Exercise instructions:
Copy each line in the data below that contains the word "will".

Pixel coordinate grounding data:
——

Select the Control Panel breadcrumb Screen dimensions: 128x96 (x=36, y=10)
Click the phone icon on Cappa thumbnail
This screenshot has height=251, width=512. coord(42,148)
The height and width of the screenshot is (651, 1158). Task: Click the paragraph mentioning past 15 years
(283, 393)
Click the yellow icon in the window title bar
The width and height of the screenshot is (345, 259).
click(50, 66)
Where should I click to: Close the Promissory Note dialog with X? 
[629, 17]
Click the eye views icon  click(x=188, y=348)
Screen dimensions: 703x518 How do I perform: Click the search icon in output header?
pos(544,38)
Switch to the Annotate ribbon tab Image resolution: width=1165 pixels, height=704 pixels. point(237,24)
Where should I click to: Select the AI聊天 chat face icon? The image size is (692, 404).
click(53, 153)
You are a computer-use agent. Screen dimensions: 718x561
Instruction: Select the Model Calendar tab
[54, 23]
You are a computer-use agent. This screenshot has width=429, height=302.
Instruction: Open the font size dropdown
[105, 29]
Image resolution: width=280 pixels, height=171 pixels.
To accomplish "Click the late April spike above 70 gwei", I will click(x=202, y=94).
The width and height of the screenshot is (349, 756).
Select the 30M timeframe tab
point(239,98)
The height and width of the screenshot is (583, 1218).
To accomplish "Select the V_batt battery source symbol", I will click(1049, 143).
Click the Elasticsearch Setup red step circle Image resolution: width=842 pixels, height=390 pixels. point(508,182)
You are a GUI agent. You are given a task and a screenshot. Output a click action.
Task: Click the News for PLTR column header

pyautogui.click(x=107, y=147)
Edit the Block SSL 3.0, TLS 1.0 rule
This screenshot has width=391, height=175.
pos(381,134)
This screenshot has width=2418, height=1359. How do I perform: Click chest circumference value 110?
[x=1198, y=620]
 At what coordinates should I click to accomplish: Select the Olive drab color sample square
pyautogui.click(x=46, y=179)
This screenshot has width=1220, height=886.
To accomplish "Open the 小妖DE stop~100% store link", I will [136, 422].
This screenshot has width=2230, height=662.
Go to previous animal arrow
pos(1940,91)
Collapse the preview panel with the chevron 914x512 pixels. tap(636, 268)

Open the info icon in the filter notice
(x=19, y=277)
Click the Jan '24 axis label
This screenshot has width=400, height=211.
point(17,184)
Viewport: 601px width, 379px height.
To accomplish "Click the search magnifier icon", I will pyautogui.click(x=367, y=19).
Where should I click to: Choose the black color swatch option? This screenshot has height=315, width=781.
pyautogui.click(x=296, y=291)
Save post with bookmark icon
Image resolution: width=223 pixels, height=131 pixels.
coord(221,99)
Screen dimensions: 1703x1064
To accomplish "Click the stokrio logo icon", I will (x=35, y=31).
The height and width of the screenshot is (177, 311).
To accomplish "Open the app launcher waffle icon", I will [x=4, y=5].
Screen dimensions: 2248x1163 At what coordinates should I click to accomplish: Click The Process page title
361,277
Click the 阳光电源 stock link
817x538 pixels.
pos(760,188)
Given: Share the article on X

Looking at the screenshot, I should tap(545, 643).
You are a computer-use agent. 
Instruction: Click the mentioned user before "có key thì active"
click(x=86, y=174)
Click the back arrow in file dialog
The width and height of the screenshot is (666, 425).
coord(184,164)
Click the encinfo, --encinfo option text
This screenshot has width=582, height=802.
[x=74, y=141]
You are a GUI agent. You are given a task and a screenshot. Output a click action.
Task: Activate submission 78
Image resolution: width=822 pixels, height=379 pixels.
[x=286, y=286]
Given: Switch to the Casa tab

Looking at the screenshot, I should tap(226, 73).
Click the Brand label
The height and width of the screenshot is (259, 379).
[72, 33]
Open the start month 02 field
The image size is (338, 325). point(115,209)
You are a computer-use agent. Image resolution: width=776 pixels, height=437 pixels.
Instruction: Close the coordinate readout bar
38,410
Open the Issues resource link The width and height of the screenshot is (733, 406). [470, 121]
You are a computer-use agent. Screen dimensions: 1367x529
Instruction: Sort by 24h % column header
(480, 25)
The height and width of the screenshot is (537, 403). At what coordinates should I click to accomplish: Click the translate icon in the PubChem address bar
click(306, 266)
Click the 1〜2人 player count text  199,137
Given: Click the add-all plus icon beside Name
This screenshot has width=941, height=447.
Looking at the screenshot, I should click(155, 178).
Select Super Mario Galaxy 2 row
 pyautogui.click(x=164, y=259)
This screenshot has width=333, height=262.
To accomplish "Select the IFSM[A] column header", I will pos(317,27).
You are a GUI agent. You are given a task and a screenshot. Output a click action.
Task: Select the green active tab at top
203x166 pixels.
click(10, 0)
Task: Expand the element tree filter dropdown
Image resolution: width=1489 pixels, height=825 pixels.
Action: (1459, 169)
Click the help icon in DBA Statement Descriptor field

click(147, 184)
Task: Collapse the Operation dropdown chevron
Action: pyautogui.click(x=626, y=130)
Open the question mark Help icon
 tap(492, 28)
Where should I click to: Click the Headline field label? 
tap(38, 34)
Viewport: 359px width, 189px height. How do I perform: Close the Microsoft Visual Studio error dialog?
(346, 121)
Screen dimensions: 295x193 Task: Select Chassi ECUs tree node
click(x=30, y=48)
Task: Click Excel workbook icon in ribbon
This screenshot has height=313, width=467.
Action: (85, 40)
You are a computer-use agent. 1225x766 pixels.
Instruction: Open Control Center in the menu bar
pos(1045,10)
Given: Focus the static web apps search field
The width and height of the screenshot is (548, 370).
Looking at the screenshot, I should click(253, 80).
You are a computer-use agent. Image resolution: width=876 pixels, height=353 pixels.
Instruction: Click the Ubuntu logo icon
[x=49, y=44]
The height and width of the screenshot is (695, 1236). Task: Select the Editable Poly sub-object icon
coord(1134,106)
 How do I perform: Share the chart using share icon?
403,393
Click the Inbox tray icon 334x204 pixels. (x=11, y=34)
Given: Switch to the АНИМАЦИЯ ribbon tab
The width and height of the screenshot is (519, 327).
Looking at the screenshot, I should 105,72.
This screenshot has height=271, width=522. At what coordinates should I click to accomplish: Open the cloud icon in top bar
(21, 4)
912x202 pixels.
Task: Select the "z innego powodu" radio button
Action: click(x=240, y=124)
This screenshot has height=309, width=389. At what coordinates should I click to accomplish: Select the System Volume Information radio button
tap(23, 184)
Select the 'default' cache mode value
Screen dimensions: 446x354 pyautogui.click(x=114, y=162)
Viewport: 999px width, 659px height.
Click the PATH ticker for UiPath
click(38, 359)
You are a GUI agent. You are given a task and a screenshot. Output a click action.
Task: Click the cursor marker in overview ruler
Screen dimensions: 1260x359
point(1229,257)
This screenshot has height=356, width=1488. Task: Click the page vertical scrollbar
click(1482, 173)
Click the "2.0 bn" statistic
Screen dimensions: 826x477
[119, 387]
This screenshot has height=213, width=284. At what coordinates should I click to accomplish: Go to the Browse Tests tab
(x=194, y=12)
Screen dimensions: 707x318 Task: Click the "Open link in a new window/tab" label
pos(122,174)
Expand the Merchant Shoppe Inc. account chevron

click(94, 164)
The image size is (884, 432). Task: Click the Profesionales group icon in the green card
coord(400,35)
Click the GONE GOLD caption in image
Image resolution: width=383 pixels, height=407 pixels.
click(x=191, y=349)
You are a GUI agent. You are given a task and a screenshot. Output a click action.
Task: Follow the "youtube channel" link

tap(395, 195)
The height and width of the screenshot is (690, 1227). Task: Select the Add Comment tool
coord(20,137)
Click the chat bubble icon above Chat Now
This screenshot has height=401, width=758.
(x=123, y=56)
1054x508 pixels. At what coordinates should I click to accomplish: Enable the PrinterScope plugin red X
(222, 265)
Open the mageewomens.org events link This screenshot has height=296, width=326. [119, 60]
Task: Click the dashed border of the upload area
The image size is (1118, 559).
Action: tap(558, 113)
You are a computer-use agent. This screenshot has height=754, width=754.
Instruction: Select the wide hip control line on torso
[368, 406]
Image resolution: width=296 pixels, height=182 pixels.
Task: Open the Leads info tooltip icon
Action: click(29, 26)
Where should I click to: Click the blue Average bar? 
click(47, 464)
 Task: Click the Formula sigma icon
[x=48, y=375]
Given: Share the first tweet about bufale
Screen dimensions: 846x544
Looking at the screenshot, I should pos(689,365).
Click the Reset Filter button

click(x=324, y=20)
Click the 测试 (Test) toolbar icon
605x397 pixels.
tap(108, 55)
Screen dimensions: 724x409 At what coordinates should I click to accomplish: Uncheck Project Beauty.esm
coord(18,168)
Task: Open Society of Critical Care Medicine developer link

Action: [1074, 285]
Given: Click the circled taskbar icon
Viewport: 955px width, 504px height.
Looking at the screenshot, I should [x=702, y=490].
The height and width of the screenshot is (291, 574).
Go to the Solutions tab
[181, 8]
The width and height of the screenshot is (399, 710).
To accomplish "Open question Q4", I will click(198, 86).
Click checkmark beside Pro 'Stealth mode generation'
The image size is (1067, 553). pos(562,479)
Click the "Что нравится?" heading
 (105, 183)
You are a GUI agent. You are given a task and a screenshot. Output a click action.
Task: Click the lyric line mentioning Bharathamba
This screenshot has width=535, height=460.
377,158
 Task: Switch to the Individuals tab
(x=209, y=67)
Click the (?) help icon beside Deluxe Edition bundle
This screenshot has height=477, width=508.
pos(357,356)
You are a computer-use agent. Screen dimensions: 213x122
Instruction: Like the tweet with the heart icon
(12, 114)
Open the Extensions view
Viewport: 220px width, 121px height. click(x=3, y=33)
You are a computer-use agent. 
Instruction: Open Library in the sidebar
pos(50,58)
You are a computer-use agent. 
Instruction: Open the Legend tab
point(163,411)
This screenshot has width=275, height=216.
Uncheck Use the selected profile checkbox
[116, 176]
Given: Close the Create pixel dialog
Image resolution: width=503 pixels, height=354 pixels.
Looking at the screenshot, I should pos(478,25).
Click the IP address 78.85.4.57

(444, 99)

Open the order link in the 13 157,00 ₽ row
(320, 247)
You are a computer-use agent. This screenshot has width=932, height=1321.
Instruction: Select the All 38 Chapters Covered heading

——

Task solution:
To accomplish "Click the late April spike above 70 gwei", I will click(x=202, y=94).
To accomplish "Select the V_batt battery source symbol", I will click(1049, 143).
To accomplish "Open the 小妖DE stop~100% store link", I will [136, 422].
To accomplish "Click the search magnifier icon", I will pyautogui.click(x=367, y=19).
To accomplish "Click the stokrio logo icon", I will (x=35, y=31).
To accomplish "Open the app launcher waffle icon", I will [x=4, y=5].
To accomplish "Select the IFSM[A] column header", I will pos(317,27).
To accomplish "Open question Q4", I will click(198, 86).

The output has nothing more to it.